Task prompt
Going line by line through the records below, write out everything starting with the line containing "The width and height of the screenshot is (1131, 472)." and going on through the line containing "The width and height of the screenshot is (1200, 675).", exactly and inclusively. Pictures do not go in.

Data shown
--------------------

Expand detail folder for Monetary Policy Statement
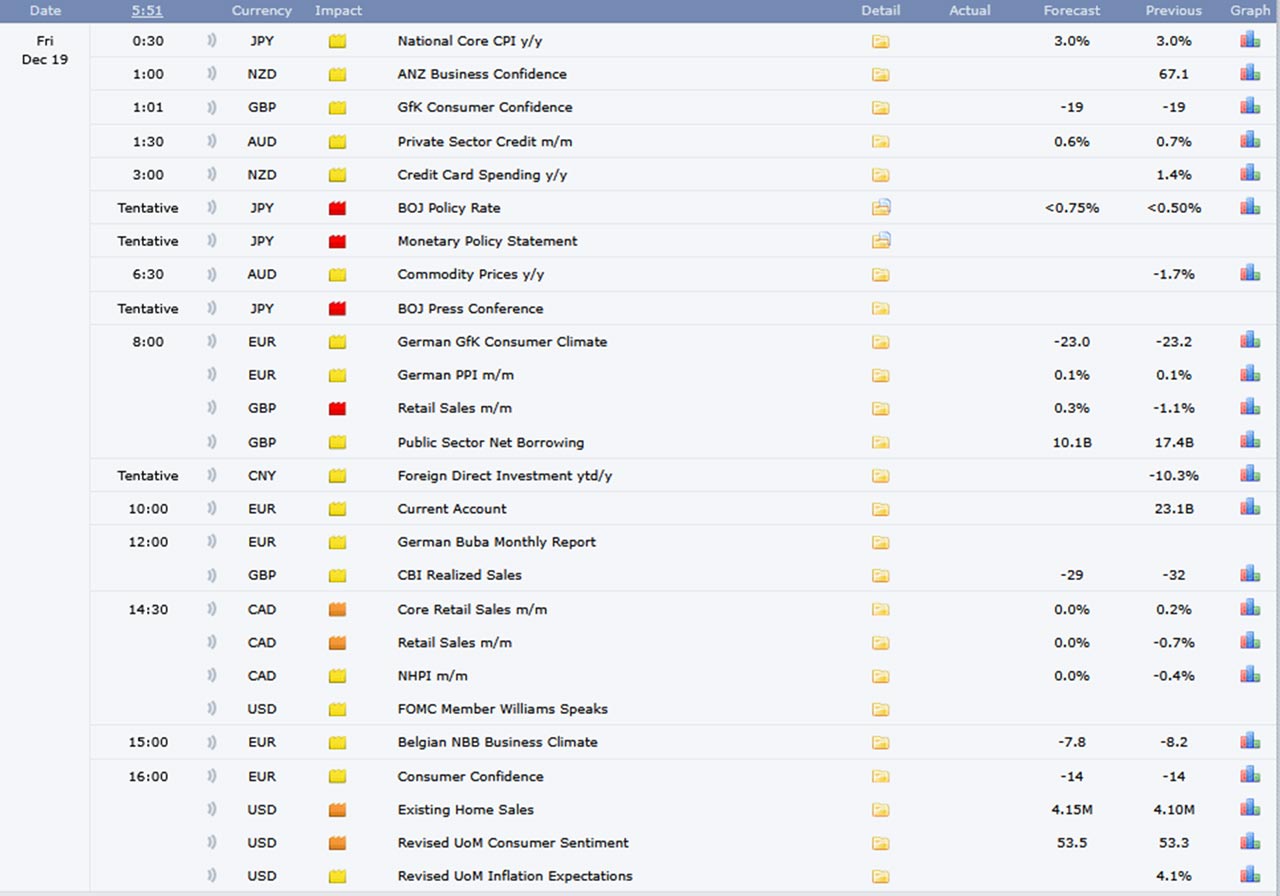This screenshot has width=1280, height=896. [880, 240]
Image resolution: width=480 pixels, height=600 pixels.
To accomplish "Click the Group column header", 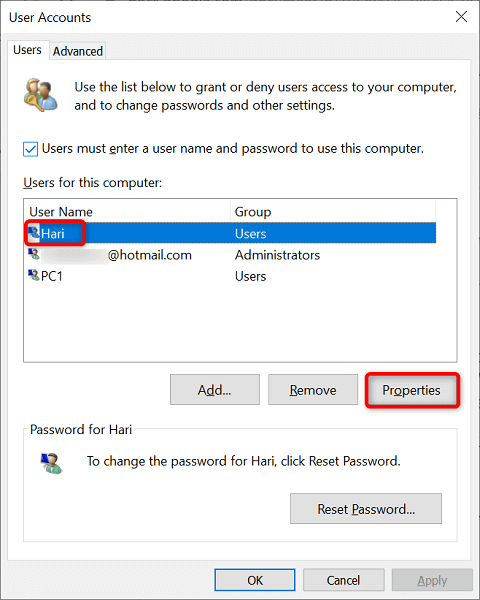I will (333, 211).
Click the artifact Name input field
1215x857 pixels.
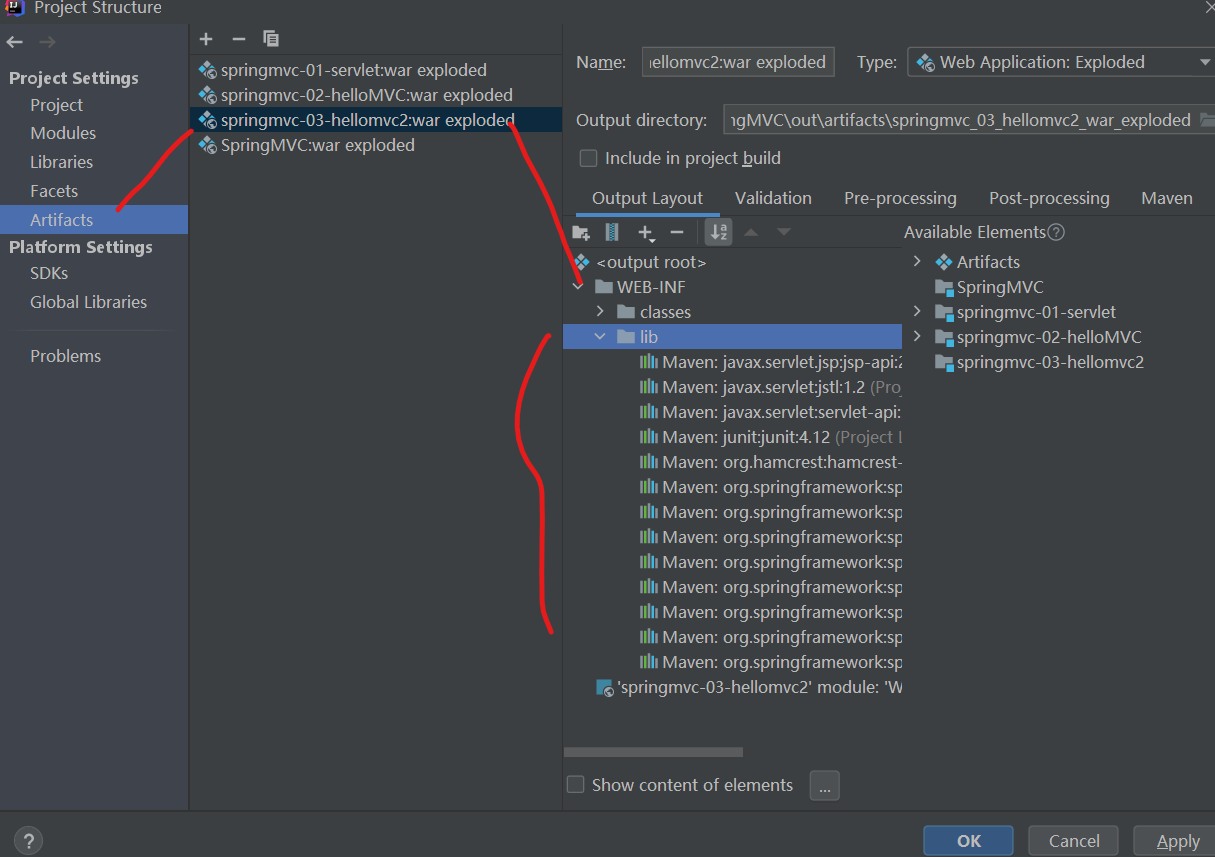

--------------------

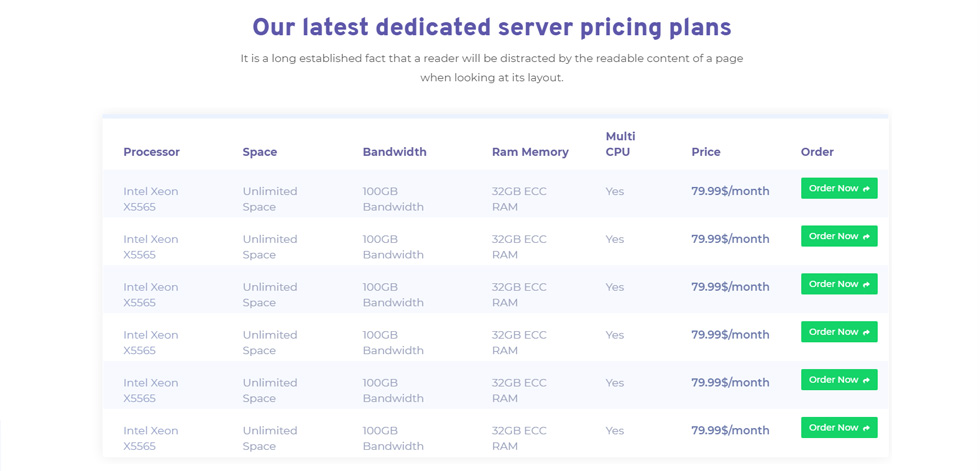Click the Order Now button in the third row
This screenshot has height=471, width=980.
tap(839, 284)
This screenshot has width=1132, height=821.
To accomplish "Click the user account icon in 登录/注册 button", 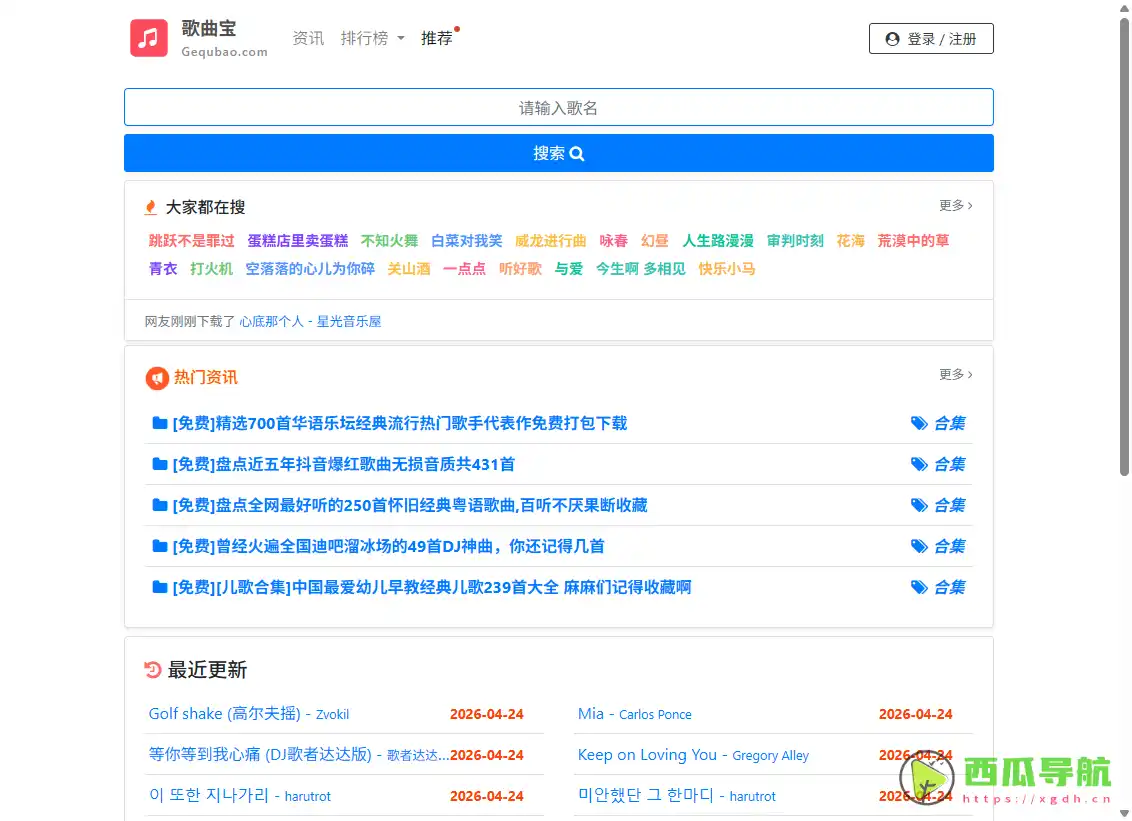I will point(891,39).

--------------------

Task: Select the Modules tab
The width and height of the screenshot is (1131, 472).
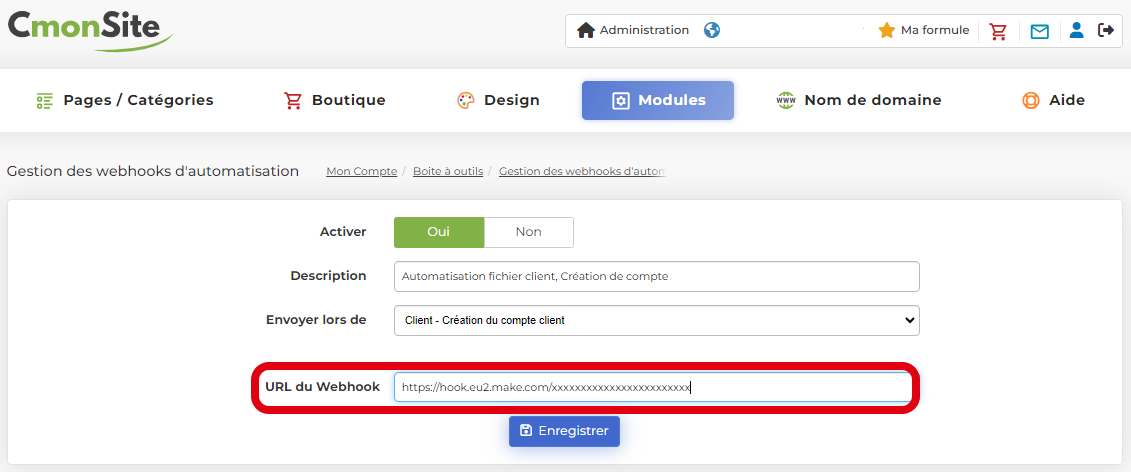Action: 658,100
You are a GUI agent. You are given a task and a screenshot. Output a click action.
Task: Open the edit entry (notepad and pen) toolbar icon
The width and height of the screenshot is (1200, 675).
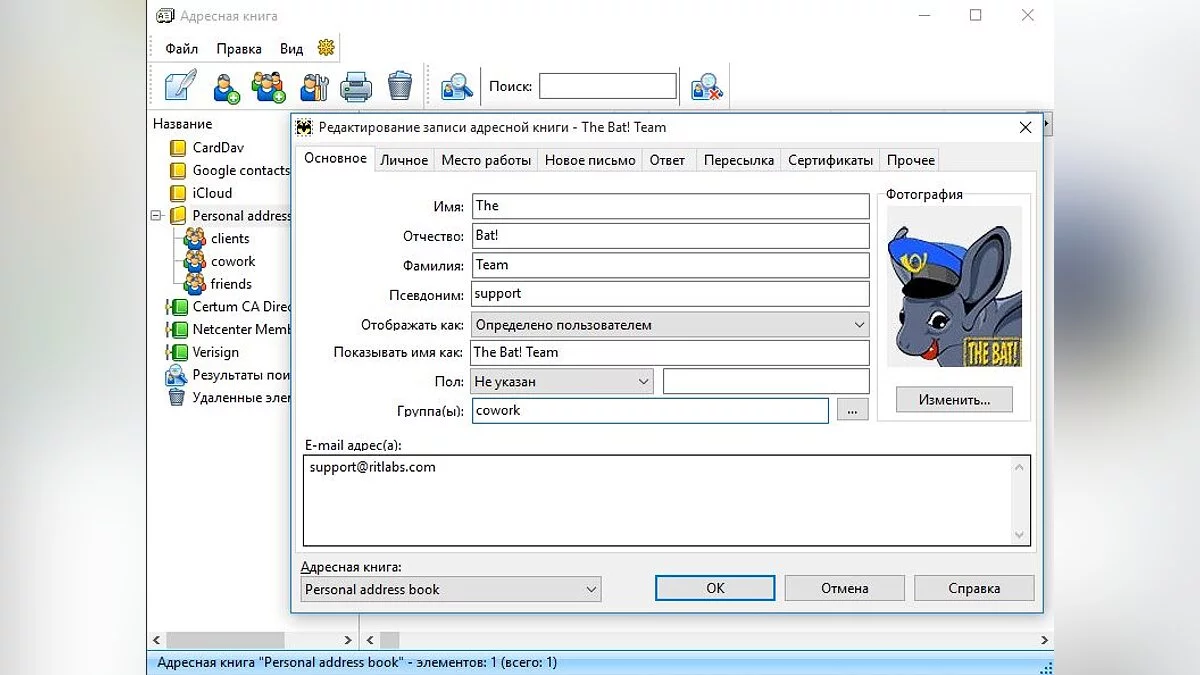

--------------------

Written response
The width and height of the screenshot is (1131, 472).
Action: 658,100
You are a GUI agent. You are given a task and a screenshot. Output a click action.
Task: Open the edit entry (notepad and pen) toolbar icon
The width and height of the screenshot is (1200, 675).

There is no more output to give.